What to work on -> With the line containing "Masters y Postgrado" as the starting point, output every line of the data below through its final line, character for character.

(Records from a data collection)
[Start of section]

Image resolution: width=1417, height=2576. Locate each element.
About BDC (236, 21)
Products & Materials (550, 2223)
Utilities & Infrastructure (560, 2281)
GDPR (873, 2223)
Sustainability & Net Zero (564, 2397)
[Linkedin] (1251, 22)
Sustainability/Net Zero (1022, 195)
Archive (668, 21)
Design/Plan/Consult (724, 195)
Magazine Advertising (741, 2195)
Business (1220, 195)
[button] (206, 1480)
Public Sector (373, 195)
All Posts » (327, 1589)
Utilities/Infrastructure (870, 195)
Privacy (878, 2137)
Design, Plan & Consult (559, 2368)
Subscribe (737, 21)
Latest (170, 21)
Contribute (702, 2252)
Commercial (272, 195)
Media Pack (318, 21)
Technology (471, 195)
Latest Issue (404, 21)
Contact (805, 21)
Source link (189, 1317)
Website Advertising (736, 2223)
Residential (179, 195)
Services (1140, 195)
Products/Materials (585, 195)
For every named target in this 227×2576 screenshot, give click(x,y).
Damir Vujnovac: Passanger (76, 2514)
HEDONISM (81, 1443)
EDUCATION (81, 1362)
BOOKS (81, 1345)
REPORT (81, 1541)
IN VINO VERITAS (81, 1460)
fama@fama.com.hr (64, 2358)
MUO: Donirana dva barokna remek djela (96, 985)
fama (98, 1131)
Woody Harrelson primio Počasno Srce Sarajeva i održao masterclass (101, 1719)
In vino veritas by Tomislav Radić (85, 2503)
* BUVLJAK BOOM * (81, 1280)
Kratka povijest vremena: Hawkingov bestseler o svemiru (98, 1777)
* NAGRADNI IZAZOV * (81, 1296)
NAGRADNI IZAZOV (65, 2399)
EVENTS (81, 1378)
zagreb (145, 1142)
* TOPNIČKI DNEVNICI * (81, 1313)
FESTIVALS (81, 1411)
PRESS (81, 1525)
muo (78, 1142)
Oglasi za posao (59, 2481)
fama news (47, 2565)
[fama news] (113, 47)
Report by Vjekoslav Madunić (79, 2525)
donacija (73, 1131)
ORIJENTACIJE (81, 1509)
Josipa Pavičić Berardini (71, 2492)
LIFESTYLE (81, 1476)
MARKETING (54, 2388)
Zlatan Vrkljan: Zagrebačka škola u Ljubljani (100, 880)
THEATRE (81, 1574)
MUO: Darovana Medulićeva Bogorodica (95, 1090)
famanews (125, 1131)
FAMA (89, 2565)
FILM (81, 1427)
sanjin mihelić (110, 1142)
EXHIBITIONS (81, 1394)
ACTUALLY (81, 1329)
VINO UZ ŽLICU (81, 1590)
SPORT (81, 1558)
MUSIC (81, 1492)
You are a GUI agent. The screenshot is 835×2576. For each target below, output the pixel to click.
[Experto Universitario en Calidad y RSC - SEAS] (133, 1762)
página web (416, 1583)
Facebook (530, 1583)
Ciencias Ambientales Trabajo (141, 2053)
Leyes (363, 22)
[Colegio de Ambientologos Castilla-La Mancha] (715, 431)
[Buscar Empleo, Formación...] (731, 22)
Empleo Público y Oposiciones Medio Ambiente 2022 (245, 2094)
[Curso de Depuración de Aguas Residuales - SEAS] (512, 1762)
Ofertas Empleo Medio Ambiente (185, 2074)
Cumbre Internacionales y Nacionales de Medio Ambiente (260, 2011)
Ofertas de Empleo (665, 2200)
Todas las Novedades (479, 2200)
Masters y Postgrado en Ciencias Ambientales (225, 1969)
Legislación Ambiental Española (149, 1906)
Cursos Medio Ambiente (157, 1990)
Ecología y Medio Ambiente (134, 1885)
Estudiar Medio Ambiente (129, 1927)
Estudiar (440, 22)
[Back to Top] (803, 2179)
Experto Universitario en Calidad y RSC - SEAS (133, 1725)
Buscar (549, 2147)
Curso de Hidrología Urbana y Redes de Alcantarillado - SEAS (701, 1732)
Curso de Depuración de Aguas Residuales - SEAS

[End of section]

Solution below ->
Masters y Postgrado en Ciencias Ambientales (225, 1969)
Legislación Ambiental Española (149, 1906)
Cursos Medio Ambiente (157, 1990)
Ecología y Medio Ambiente (134, 1885)
Estudiar Medio Ambiente (129, 1927)
Estudiar (440, 22)
[Back to Top] (803, 2179)
Experto Universitario en Calidad y RSC - SEAS (133, 1725)
Buscar (549, 2147)
Curso de Hidrología Urbana y Redes de Alcantarillado - SEAS (701, 1732)
Curso de Depuración de Aguas Residuales - SEAS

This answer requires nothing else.